= Vratsa Symphony Orchestra =

Bulgarian state orchestra in Vratsa

Vratsa Symphony Orchestra (Bulgarian: Симфониета – Враца), also historically known as the Vratsa Philharmonic Orchestra and the State Philharmonic Orchestra – Vratsa, is a Bulgarian symphony orchestra based in Vratsa, northwestern Bulgaria.

==History==

The orchestra's official history traces its roots to an opera orchestra established in Vratsa in 1909. The modern professional ensemble was founded in 1973 as the State Philharmonic Orchestra – Vratsa.

The creation of the professional orchestra is associated with Bulgarian conductor Radostveta Boyadzhieva, who served as founder and chief artistic director from 1973 until 1988.

Boyadzhieva was succeeded by Veselin Baychev, who was chief conductor and artistic director of the Vratsa Philharmonic Orchestra from 1988 to 1993. Dimitar Lilkov Panov, who had joined the orchestra in the 1970s, became conductor in 1977 and served as director of the orchestra from 1993 until 2017.

During the 1990s the orchestra was also associated with Nayden Todorov, who made his professional conducting debut with the Vratsa Philharmonic Orchestra in 1993 and began his first permanent appointment there in 1995. The bulgarian conductor Valeri Vachev also worked as principal conductor in Vratsa.

Since December 2017 the orchestra has been led by conductor, composer and flautist Hristo Pavlov.

==Artistic profile==

Bulgarian music occupies a prominent place in the orchestra's programmes. The ensemble has appeared at Nova Balgarska Muzika with works by Bulgarian composers including Dimitar Hristov, Alexander Yossifov, Dimitar Kostantsaliev, Yuli Damyanov, Atanas Atanasov, Yordan Goshev, Petar Kerkelov, Georgi Kostov, Angel Dobrev and Sasho Mladenov.

In 2020 the orchestra received the Vechnata muzika award for Musical Event of the Year in the classical music category for a programme of premieres by Bulgarian composers.

The orchestra has presented new works not only by Bulgarian, but also by foreign composers. In 2025, during the Sofia Music Weeks International Festival, it presented a programme in the cycle The Bulgarian Instrumental Concerto, conducted by Nikola Petrov, which included premieres of works by Philip Pavlov, Fernando Morais and Tomasz Golinski.

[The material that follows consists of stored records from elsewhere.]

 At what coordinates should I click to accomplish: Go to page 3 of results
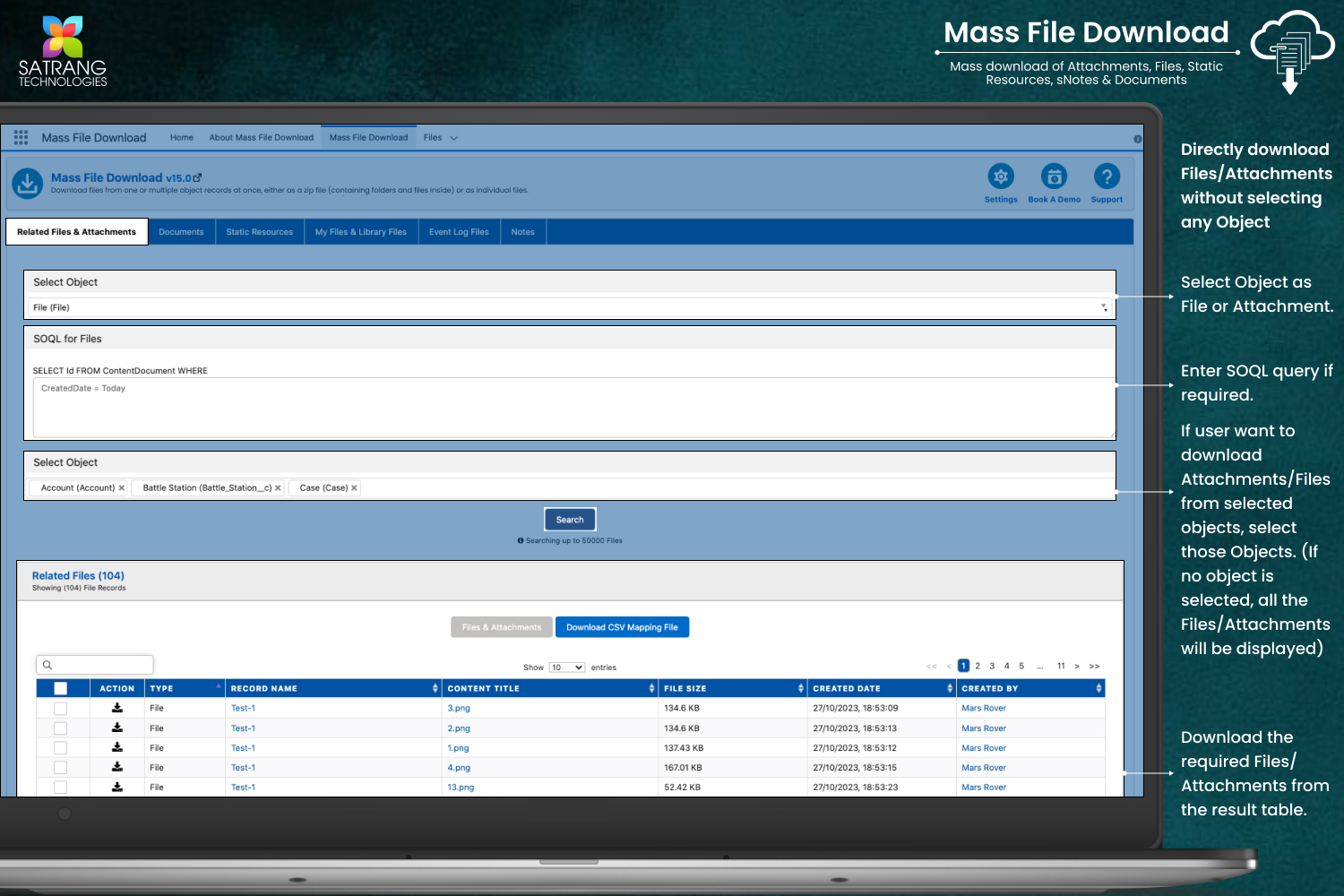pyautogui.click(x=992, y=666)
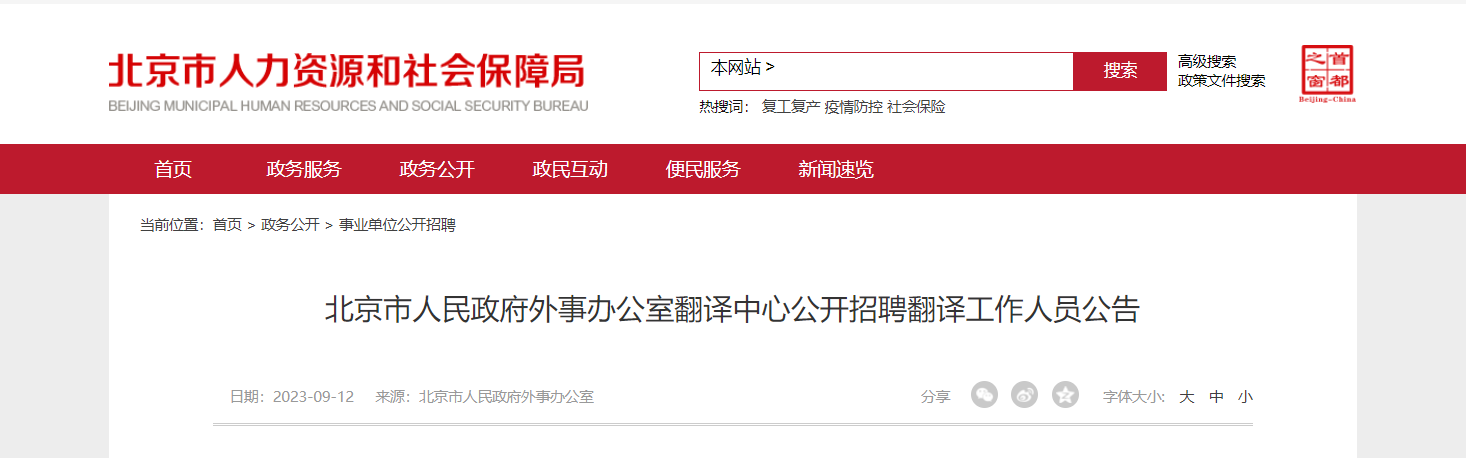Viewport: 1466px width, 458px height.
Task: Share to Qzone star icon
Action: tap(1066, 395)
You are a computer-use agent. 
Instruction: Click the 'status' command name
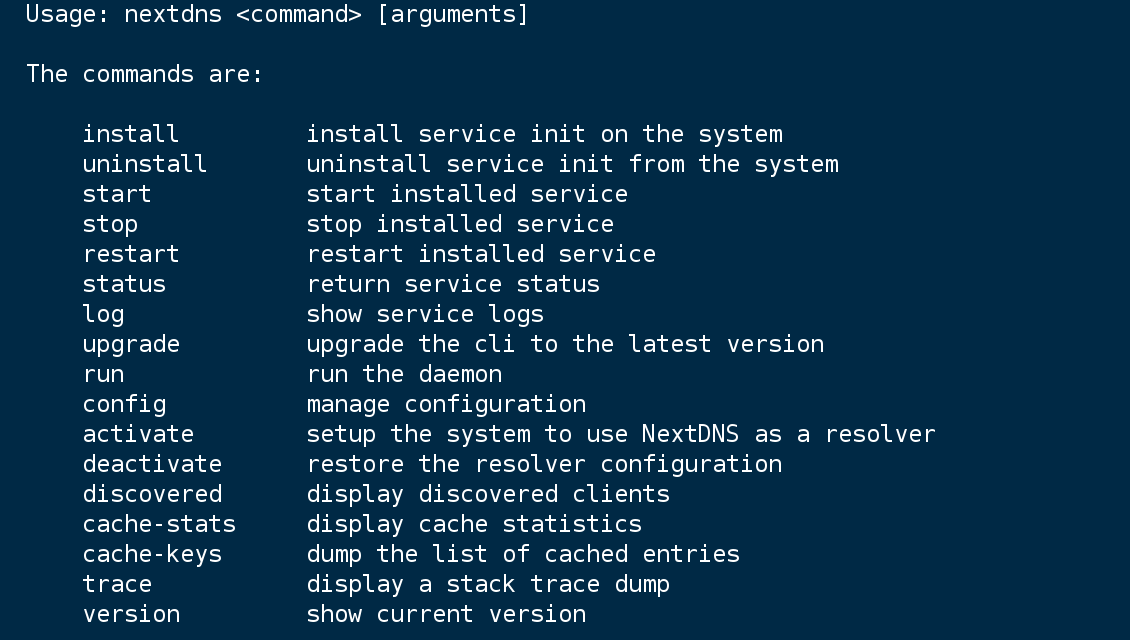pyautogui.click(x=124, y=284)
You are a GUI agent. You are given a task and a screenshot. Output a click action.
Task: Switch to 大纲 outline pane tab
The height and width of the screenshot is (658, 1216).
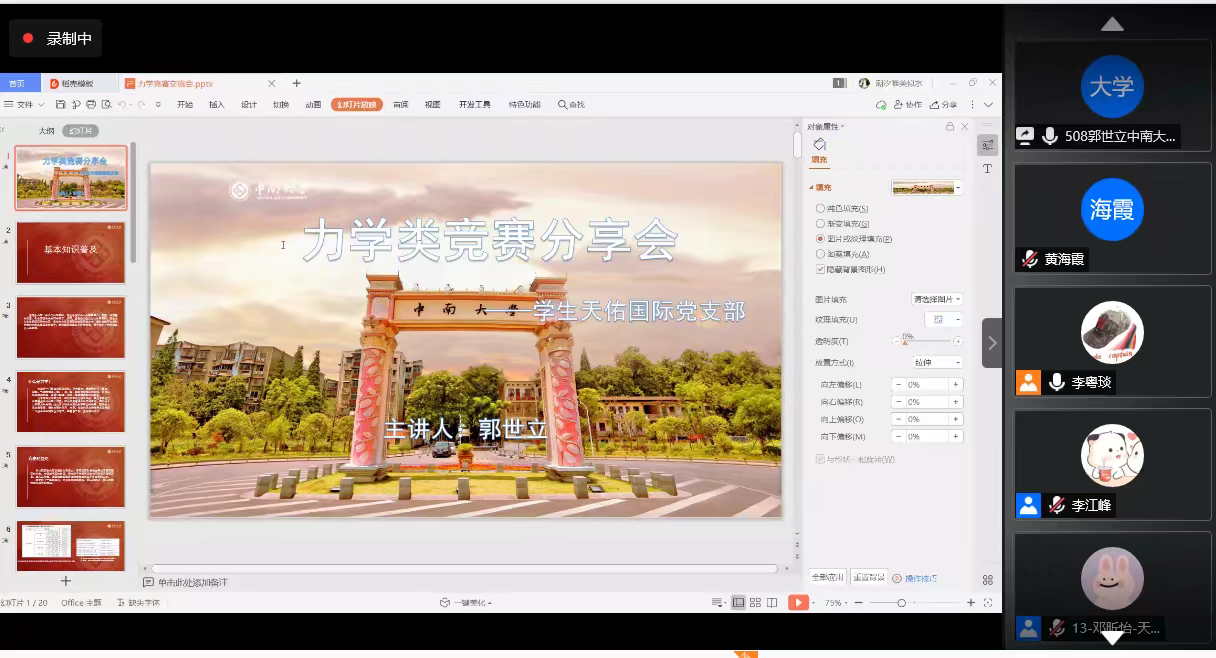tap(47, 131)
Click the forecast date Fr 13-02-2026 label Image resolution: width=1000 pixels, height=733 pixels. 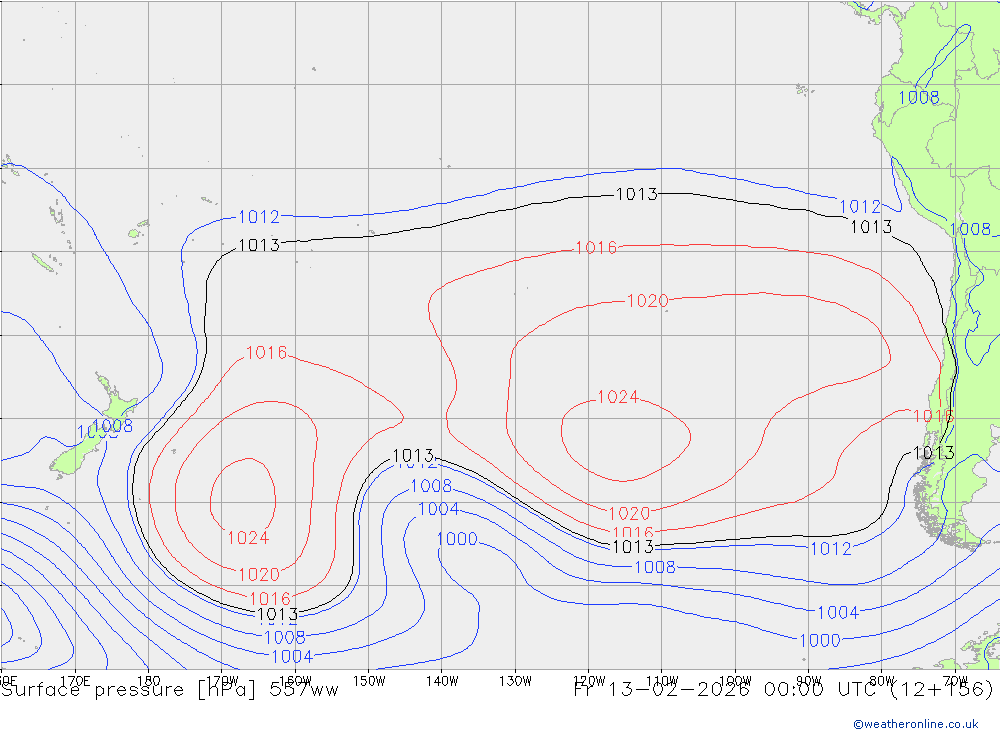pyautogui.click(x=660, y=689)
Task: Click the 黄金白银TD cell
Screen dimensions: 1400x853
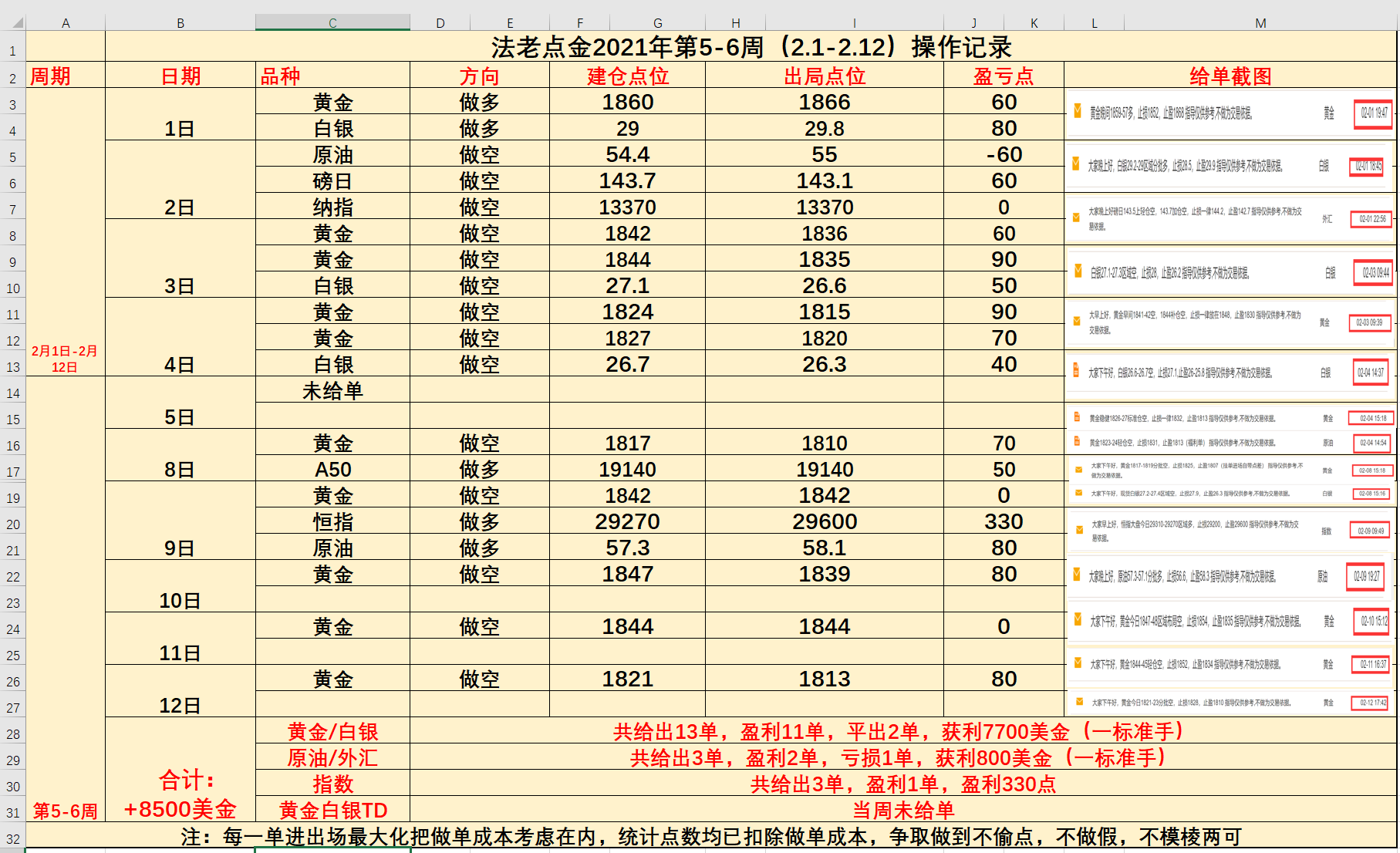Action: pyautogui.click(x=332, y=810)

In recent years the orchestra had attracted musicians from several continents and had developed measures to help young foreign players settle in the city - an activity, quite unusual for the region. The ensemble includes musicians from Bulgaria, Italy, Spain, Latvia, Russia, Ukraine, Albania, Japan, South Korea, the United States, Poland, the United Kingdom, Colombia, Venezuela, Denmark, Germany, Moldova and Azerbaijan among its recent staff.

Vratsa Symphony Orchestra has worked with guest conductors including Hector Guzman, Markus Huber, Cristian Oroșanu, Viliana Valcheva, Rossen Gergov, Nayden Todorov, Grigor Palikarov, Konstantin Ilievsky, Vladimir Boshnakov, Georgi Andreev and Maxim Eshkenazy. Guest soloists of the orchestra include Nigel Kennedy, Bruno Canino, Fabio Armiliato, Alexander Zemtsov, Robert Lakatos, Mario Hossen, Liya Petrova, Alessandro Tomescu, Plamena Mangova, Emanuil Ivanov, Mark Drobinsky and Radek Baborák.

The orchestra hosts the Vratsa Conducting Summer Masterclass, a conductor-development programme involving full-orchestra rehearsals and performance opportunities.